START Working data

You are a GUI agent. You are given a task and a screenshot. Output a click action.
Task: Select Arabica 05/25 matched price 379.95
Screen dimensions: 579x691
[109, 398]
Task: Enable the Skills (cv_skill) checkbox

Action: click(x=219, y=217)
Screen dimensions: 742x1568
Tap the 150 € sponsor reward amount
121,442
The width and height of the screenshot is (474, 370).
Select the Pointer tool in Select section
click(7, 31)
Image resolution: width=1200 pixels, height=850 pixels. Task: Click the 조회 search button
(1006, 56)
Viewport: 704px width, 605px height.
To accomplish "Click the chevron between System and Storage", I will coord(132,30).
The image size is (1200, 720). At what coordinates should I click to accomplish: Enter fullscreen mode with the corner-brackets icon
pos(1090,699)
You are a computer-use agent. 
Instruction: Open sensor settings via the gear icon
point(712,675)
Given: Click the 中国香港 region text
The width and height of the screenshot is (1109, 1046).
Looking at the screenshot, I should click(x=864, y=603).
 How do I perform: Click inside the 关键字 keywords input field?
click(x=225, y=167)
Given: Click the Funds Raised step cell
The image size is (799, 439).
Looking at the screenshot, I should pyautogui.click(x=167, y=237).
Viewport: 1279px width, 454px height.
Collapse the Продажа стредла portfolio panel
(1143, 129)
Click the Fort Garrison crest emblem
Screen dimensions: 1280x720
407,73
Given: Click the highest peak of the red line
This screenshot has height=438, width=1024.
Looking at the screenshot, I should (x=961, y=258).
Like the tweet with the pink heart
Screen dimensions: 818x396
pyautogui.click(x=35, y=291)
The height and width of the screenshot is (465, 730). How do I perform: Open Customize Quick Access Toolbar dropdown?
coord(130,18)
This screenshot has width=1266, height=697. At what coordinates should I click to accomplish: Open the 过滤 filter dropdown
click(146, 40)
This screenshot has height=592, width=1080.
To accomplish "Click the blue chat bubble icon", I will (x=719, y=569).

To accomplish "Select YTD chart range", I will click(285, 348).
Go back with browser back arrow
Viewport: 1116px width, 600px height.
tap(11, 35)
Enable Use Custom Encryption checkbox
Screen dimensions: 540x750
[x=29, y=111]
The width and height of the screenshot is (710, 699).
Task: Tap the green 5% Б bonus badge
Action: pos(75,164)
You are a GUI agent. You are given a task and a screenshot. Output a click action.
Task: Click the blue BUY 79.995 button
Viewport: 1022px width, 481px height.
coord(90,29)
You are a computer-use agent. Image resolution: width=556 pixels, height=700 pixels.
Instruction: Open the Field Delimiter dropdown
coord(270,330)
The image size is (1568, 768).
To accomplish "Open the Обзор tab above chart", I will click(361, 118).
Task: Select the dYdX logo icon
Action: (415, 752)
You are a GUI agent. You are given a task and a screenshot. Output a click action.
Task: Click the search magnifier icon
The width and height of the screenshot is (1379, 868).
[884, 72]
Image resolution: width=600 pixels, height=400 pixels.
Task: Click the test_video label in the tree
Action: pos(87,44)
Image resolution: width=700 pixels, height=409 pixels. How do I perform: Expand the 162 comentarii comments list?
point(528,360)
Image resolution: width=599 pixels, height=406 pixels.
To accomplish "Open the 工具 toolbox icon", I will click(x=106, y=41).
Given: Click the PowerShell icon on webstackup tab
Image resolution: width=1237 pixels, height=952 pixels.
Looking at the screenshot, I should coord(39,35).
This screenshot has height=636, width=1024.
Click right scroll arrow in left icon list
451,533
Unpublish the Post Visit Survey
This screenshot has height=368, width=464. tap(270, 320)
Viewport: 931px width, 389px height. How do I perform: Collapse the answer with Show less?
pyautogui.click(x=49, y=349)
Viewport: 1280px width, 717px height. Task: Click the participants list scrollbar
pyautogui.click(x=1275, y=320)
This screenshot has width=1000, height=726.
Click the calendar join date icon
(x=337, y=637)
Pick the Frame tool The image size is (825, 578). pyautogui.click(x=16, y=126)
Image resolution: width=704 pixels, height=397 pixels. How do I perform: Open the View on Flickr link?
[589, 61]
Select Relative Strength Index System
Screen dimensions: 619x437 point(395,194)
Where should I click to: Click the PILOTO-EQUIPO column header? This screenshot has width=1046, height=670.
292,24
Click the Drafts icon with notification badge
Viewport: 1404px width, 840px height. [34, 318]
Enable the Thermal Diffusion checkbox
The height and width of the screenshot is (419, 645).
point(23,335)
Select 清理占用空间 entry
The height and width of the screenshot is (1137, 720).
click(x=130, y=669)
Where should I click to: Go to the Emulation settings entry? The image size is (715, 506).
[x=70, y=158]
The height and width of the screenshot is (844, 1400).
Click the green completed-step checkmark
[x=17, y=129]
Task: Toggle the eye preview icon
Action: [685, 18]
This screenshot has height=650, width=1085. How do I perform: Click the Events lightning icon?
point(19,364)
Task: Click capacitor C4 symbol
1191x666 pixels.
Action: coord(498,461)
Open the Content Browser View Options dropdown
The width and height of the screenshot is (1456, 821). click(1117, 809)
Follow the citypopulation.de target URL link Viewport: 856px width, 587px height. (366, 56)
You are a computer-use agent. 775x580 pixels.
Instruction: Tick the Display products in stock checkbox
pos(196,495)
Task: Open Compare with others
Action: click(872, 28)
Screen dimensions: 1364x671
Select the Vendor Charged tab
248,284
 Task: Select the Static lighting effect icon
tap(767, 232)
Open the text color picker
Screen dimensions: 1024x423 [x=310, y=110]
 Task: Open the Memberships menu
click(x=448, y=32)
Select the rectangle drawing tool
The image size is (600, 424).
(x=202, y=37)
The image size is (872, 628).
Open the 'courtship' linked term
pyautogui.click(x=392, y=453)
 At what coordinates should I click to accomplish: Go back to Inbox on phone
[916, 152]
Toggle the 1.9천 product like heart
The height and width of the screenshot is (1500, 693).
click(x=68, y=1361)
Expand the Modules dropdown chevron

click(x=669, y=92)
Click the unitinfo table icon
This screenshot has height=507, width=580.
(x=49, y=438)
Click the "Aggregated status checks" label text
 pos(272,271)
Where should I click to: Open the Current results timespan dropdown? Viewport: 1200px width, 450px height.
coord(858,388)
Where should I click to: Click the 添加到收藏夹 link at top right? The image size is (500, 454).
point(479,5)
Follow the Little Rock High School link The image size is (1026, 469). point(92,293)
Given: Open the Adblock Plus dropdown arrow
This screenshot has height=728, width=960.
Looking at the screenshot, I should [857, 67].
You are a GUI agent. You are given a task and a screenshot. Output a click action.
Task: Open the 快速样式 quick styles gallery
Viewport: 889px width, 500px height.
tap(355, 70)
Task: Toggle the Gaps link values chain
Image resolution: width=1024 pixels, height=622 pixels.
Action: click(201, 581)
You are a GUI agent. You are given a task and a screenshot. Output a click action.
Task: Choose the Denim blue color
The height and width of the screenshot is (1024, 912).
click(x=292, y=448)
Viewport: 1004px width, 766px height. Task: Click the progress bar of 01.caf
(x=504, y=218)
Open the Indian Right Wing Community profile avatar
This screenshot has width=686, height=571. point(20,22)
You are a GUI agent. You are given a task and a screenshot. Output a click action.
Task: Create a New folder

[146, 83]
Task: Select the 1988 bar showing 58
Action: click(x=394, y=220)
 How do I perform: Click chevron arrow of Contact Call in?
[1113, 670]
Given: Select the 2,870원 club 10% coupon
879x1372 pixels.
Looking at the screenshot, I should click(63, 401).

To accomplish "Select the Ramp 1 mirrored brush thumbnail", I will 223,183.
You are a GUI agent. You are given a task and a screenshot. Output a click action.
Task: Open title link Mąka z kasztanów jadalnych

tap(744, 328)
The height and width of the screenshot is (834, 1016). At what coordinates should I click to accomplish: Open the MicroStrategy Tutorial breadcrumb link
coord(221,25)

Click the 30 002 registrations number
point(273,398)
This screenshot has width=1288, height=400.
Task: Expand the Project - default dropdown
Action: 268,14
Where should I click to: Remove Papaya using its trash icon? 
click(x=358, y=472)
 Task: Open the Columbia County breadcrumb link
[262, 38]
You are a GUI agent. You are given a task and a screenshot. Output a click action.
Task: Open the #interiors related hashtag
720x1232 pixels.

END Working data

The reply should hold only the lines from the first line of the listing above through the line with "Screen dimensions: 742x1568", each copied exactly.

— Solution for this problem —
You are a GUI agent. You are given a task and a screenshot. Output a click action.
Task: Select Arabica 05/25 matched price 379.95
Screen dimensions: 579x691
[109, 398]
Task: Enable the Skills (cv_skill) checkbox

Action: click(x=219, y=217)
Screen dimensions: 742x1568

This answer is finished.